──────── INFORMATION SHOWN ────────

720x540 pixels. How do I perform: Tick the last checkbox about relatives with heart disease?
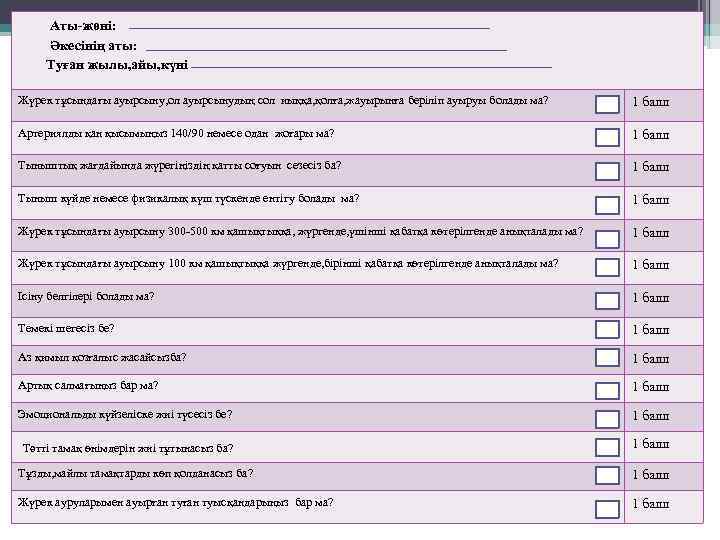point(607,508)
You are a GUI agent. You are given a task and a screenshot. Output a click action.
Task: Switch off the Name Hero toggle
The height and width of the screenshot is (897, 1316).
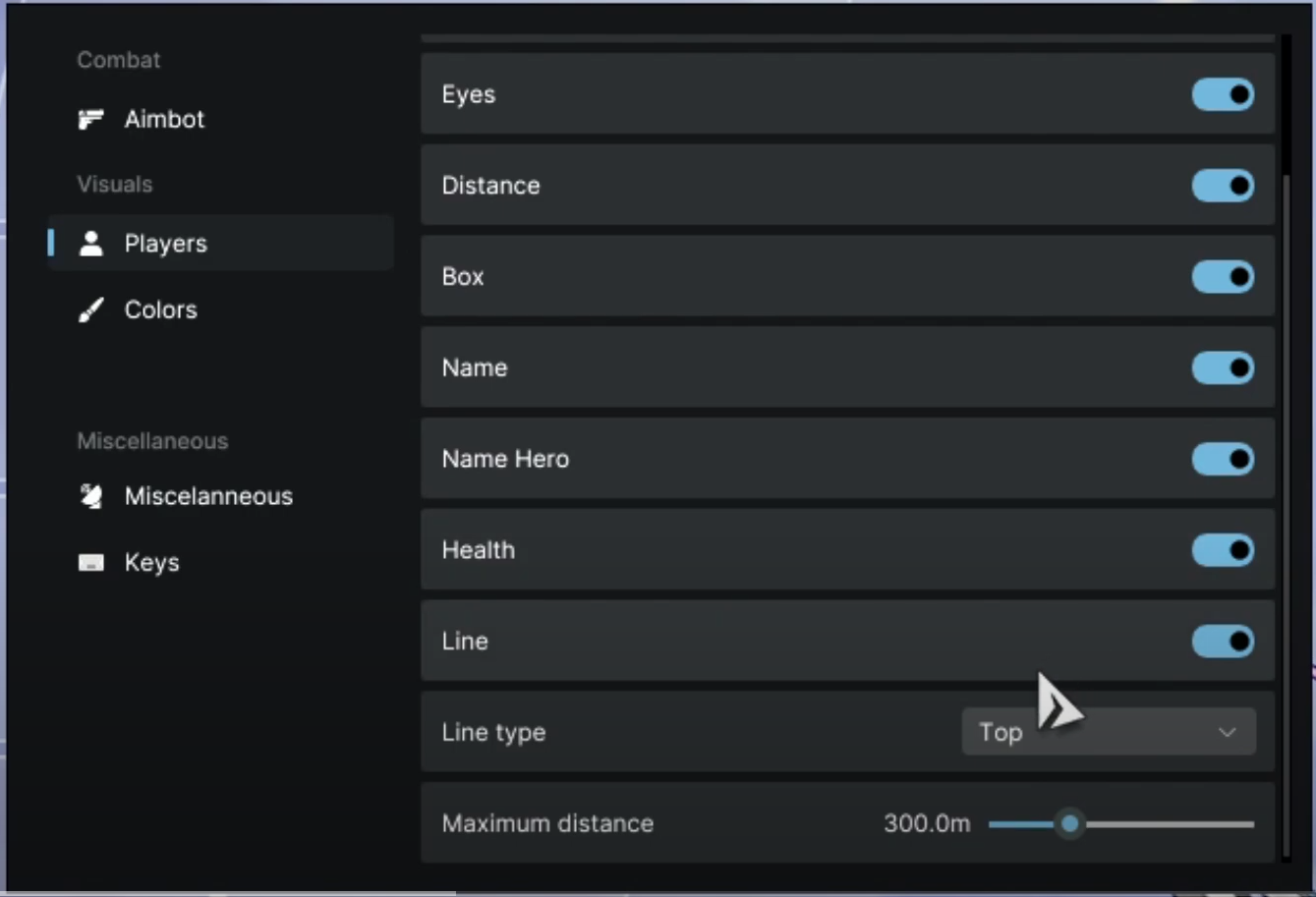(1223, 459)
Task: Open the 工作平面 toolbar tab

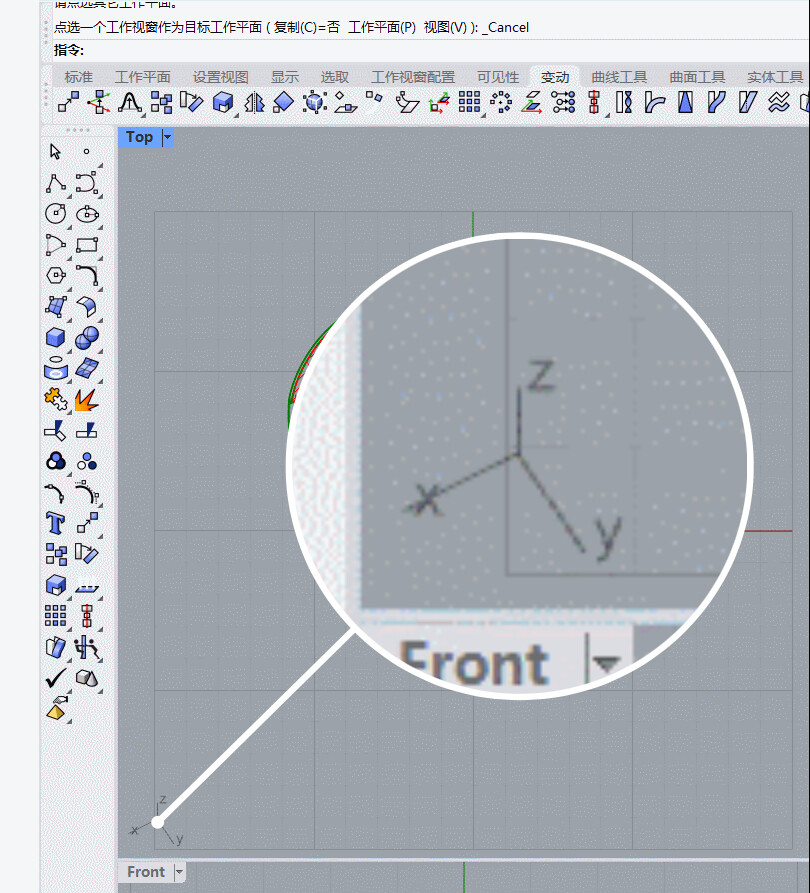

────────

* **AIM**: Format the entries above as a Markdown table with the columns Row and Line, numbering each line in order and skipping blank lines. Leave the pictures out of the table.

* **RESULT OF THIS EXERCISE**:
| Row | Line |
|---|---|
| 1 | 720x540 pixels. How do I perform: Tick the last checkbox about relatives with heart disease? |
| 2 | point(607,508) |
| 3 | You are a GUI agent. You are given a task and a screenshot. Output a click action. |
| 4 | Task: Switch off the Name Hero toggle |
| 5 | The height and width of the screenshot is (897, 1316). |
| 6 | (1223, 459) |
| 7 | Task: Open the 工作平面 toolbar tab |